The airline said the quarter reflected strong growth in passenger numbers and a record high load factor, but had been adversely affected by “significant, one-off costs, a weak Norwegian currency and high oil prices.” A strike by the Parat labor union earlier this year cost the airline more than NOK100 million in lost revenue, it said. In addition, the airline incurred wet-leasing costs for aircraft to operate its long-haul routes as a result of technical problems following the introduction of its Boeing 787 aircraft.

Operating revenue for the quarter was up 26% to just over NOK5 billion from just over NOK4 billion for the same period in 2013, and unit costs were down 2% for the quarter (4% excluding fuel).

Passenger numbers were up 16% to 6.4 million and load factor was up three percentage points to 80% for the quarter.

ASKs were up 41% to just over 12 billion and RPKs were up 46% to 9.6 billion.

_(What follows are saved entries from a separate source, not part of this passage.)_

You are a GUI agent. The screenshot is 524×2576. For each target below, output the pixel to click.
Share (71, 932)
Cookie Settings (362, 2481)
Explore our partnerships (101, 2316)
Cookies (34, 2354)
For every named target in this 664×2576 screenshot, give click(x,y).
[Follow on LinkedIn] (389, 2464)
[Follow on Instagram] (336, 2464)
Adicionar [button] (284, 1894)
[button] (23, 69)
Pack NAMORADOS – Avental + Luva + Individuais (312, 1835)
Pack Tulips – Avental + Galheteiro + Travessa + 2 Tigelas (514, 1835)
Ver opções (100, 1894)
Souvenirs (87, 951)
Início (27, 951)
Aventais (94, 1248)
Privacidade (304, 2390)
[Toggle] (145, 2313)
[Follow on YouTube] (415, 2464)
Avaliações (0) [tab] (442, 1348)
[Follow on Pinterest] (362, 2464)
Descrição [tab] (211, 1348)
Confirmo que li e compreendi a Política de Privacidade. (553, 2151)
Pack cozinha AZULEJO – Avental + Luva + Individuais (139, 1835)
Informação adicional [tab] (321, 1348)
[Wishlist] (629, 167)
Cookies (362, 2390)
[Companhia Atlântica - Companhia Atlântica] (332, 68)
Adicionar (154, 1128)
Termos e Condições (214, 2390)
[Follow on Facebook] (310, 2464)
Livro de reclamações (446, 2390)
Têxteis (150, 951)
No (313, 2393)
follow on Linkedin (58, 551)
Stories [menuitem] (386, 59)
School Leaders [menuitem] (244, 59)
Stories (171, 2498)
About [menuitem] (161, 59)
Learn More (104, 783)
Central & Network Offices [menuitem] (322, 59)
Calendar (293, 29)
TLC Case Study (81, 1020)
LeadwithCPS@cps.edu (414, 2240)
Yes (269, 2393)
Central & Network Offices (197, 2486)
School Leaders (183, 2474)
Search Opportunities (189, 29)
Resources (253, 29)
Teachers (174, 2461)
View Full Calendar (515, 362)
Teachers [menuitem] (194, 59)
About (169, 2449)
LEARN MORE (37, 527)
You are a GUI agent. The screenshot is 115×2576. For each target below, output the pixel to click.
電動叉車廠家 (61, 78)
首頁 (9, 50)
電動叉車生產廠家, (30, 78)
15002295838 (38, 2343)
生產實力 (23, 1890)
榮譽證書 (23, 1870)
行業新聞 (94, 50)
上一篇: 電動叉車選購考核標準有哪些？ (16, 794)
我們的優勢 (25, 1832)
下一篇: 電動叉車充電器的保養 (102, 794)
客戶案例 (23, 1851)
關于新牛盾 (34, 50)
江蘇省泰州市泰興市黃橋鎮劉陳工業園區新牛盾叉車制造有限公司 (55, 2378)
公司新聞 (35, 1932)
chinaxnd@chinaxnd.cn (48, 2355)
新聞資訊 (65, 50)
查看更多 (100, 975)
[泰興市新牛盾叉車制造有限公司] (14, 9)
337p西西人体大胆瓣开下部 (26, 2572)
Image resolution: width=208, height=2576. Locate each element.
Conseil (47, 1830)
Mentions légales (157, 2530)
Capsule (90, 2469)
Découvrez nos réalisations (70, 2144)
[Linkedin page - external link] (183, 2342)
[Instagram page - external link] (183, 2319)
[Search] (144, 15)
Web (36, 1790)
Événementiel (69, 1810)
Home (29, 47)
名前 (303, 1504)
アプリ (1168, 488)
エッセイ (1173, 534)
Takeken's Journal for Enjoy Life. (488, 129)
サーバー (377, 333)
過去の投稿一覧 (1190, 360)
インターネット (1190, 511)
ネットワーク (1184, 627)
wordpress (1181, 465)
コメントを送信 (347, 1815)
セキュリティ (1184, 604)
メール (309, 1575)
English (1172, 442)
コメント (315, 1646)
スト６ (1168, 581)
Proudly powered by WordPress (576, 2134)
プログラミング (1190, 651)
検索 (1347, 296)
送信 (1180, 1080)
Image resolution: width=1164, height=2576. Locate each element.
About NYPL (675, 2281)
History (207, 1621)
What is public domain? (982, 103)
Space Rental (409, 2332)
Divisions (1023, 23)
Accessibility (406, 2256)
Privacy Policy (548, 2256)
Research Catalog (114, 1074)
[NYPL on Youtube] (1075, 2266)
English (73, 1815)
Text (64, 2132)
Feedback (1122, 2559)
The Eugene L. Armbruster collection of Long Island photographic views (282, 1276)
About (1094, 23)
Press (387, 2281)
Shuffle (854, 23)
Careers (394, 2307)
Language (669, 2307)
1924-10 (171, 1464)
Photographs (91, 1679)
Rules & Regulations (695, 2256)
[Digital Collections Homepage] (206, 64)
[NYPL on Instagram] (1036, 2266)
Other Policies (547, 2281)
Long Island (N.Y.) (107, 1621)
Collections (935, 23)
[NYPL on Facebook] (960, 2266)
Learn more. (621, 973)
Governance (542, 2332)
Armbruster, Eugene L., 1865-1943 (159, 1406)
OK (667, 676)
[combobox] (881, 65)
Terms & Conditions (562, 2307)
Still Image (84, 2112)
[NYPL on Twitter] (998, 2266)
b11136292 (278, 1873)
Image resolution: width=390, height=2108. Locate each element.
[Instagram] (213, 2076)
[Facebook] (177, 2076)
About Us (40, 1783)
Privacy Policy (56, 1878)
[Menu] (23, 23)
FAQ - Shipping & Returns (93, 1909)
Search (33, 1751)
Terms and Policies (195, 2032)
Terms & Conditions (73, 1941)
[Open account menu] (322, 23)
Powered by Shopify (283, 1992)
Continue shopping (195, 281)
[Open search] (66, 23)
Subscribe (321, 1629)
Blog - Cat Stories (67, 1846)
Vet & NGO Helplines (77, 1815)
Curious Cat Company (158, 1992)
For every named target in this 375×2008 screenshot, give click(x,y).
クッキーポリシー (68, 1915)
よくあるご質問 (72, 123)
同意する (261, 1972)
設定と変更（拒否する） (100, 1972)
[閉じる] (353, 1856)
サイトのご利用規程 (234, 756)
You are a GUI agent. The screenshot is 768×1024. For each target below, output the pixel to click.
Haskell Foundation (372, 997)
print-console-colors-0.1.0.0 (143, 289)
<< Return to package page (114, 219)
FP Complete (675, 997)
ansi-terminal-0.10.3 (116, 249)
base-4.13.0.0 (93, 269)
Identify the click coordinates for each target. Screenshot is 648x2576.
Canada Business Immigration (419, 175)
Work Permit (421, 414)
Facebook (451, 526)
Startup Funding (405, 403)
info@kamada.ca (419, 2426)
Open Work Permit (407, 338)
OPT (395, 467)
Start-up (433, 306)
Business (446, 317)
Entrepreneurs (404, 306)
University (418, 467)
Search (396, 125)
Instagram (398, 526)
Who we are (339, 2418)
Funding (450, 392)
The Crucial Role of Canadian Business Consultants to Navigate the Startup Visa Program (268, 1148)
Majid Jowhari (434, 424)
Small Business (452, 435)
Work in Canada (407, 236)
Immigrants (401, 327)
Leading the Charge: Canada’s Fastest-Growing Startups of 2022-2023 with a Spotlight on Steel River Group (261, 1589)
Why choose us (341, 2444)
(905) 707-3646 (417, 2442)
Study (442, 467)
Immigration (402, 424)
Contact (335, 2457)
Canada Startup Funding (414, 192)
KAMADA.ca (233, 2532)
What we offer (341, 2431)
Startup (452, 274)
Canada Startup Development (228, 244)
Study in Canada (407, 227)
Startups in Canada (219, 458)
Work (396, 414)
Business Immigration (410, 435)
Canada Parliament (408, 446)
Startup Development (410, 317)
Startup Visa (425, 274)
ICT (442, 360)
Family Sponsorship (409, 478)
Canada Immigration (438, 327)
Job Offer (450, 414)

Norwegian’s CEO Bjørn Kjos said: “This quarter, we see clear results of the company’s strategy. Over the past year, we have established a long-haul operation and we have opened several new bases in Europe. More than half of our 417 routes are currently operated outside Norway, which illustrates a significant international expansion over the past year. At the same time, we have managed to cut costs, which is essential in such a competitive, global business as the aviation industry. We have, however, had significant, one-off expenses. Both wet lease of aircraft and the strike from labor union Parat has affected the result significantly. There is also a high competitive pressure, particularly in the Scandinavian market.”

Kjos pointed out the airline industry is still facing challenges as a result of the financial crisis and global downturn, and stressed that future demand is dependent on “sustained consumer and business confidence in the company’s key markets.”